→ Excerpted records
━━━━━━━━━━━━━━━━
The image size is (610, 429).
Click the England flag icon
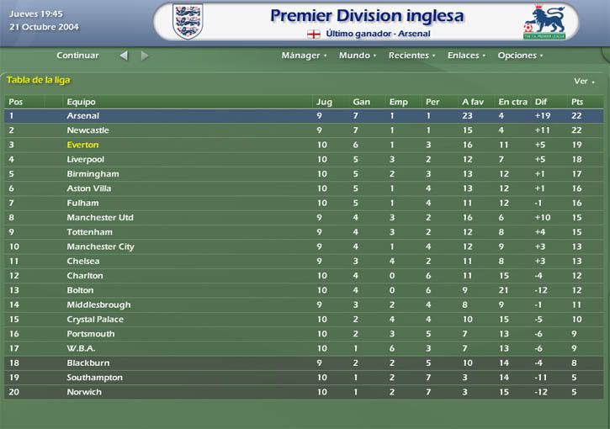click(314, 34)
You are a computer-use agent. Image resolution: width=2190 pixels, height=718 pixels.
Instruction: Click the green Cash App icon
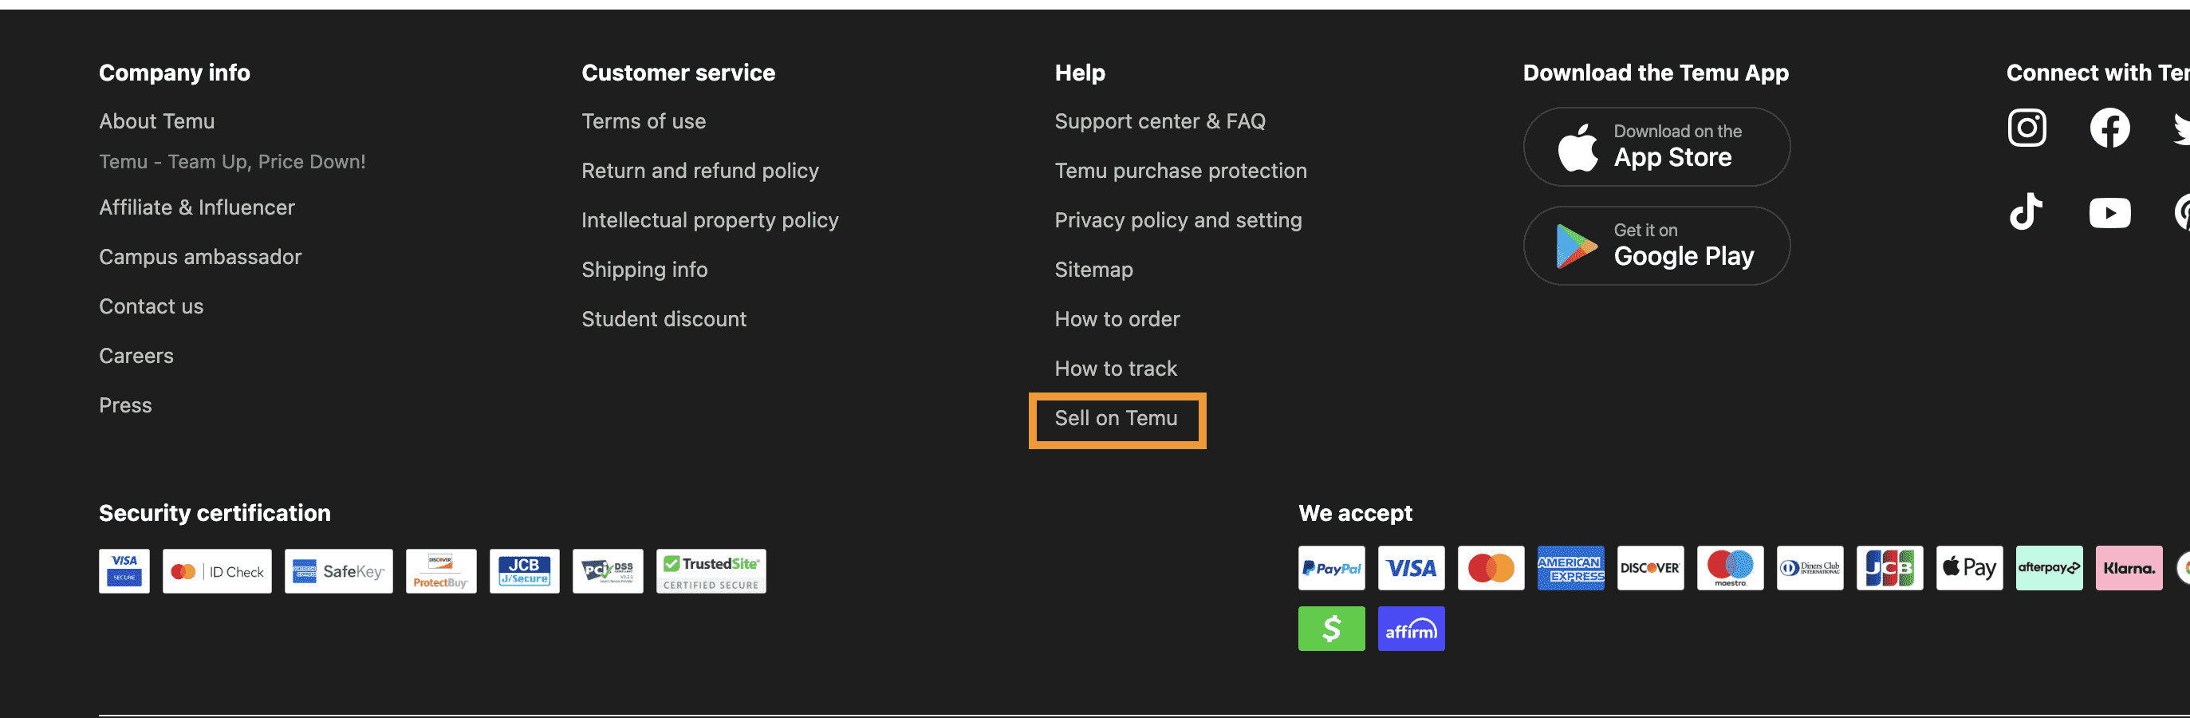[x=1330, y=630]
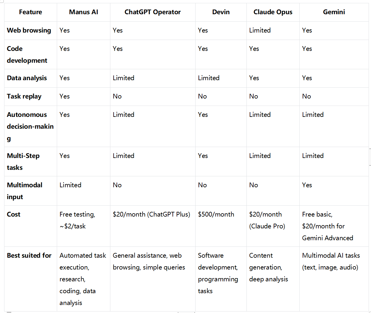
Task: Click the $20/month (ChatGPT Plus) cell
Action: [x=151, y=214]
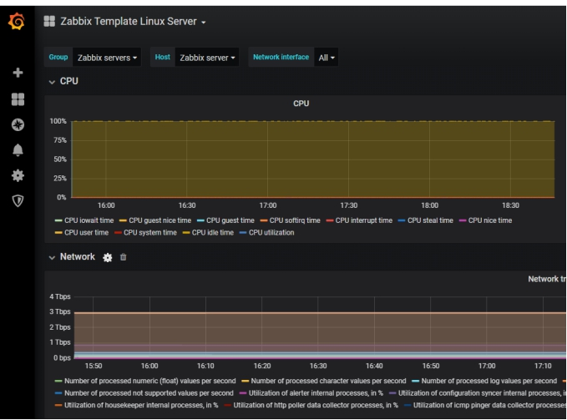
Task: Open the Group Zabbix servers dropdown
Action: (108, 57)
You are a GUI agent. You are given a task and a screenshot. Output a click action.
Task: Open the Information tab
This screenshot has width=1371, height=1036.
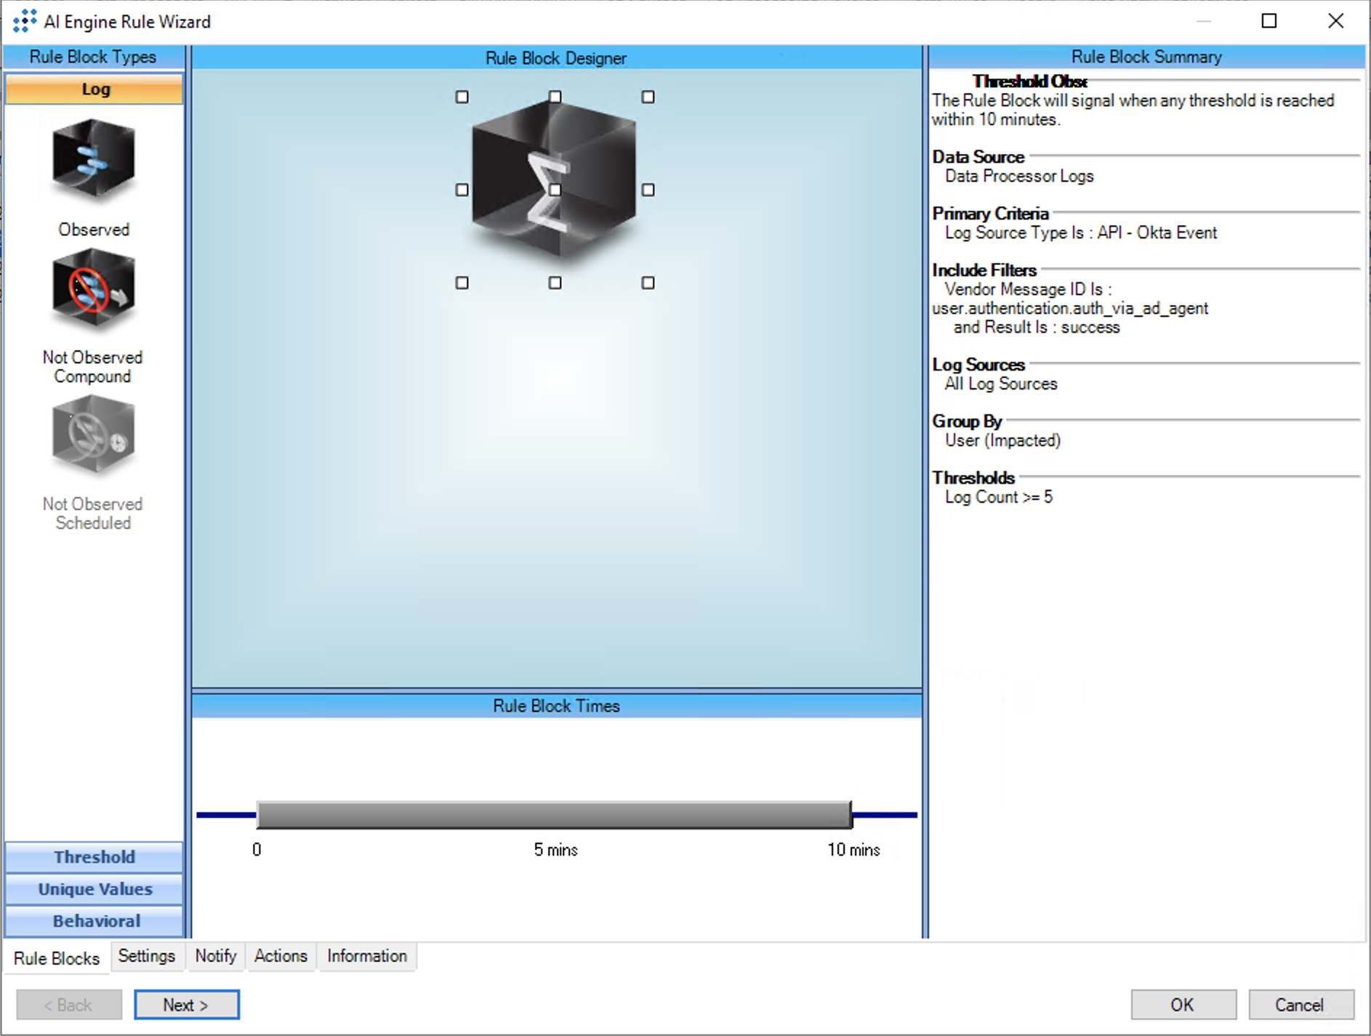coord(366,956)
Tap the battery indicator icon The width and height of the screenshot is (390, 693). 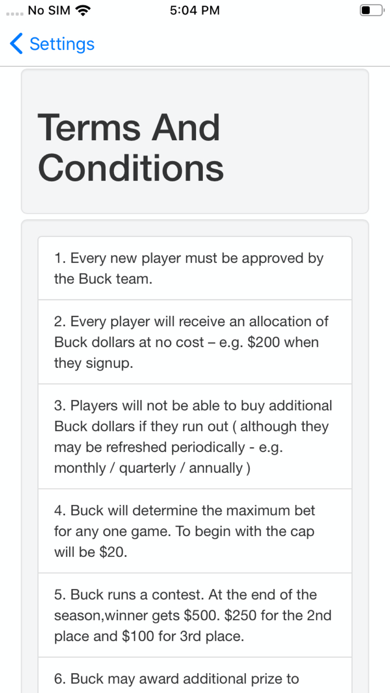(372, 10)
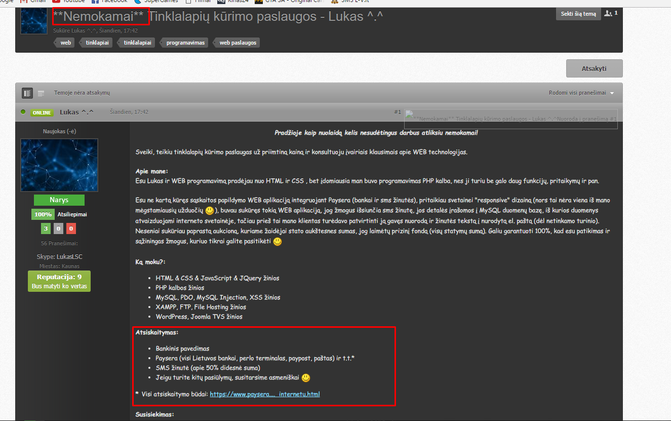
Task: Click the post number '#1' permalink
Action: coord(397,112)
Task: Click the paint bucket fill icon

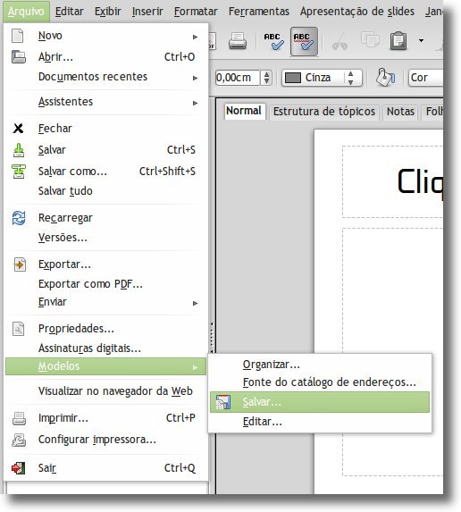Action: point(385,78)
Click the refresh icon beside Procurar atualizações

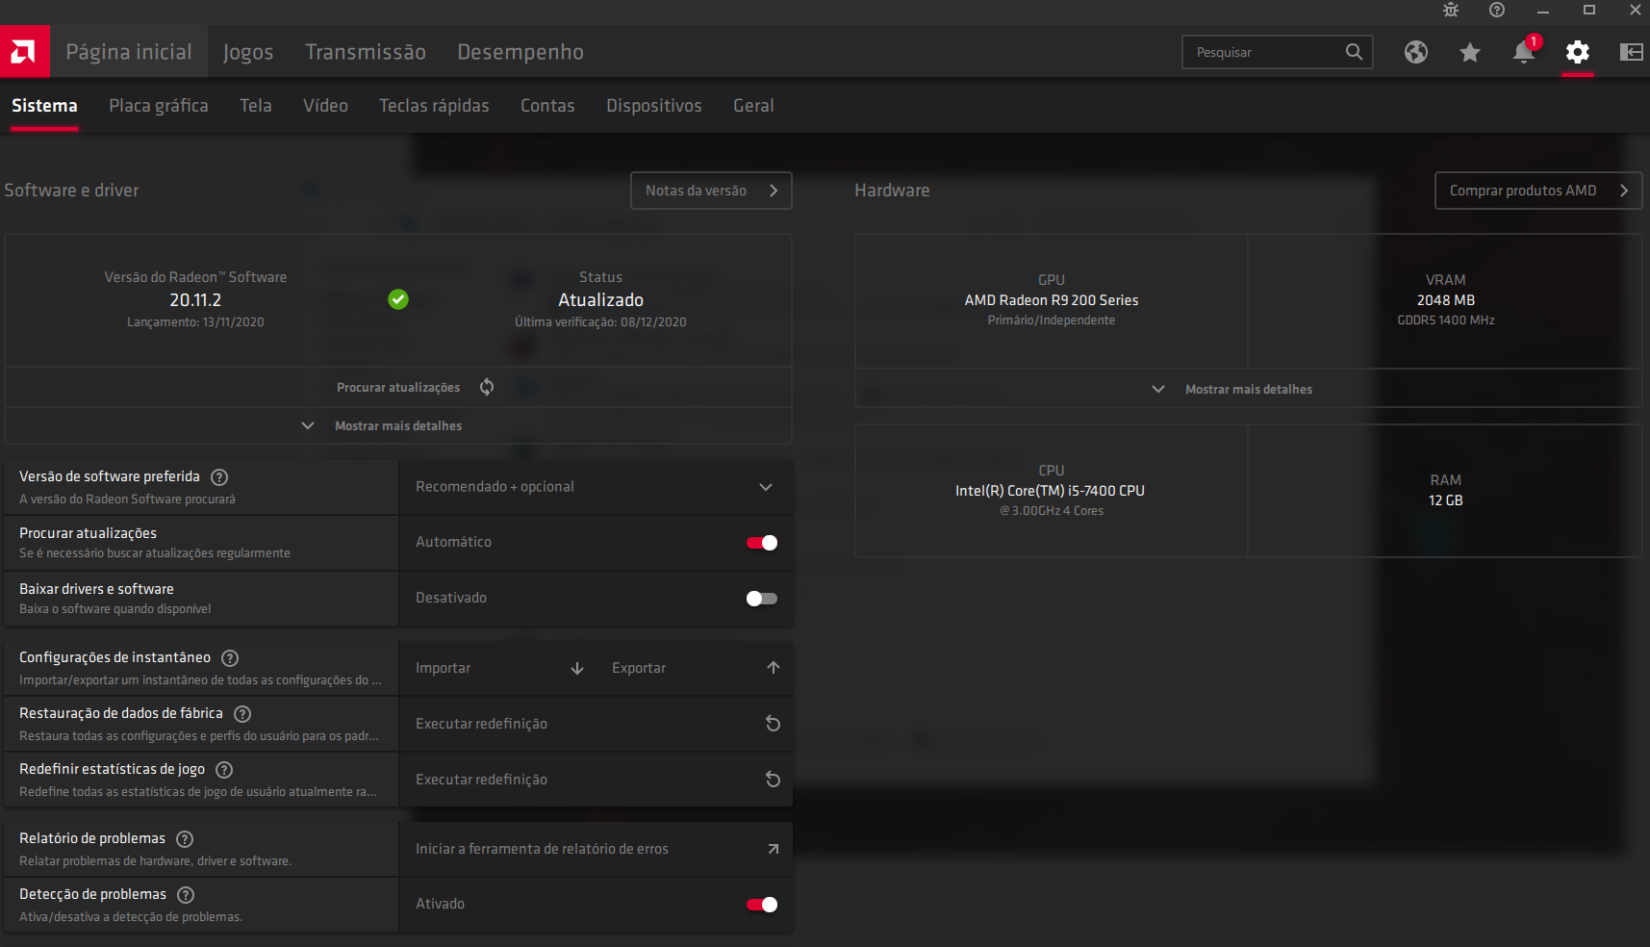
━━━━━━━━━━━━━━━━
→ Work to be completed
Look over the records above and copy each line that includes the string "agent".

→ Output below
You are a computer-use agent. Image resolution: width=2190 pixels, height=718 pixels.
You are a GUI agent. You are given a task and a screenshot. Output a click action.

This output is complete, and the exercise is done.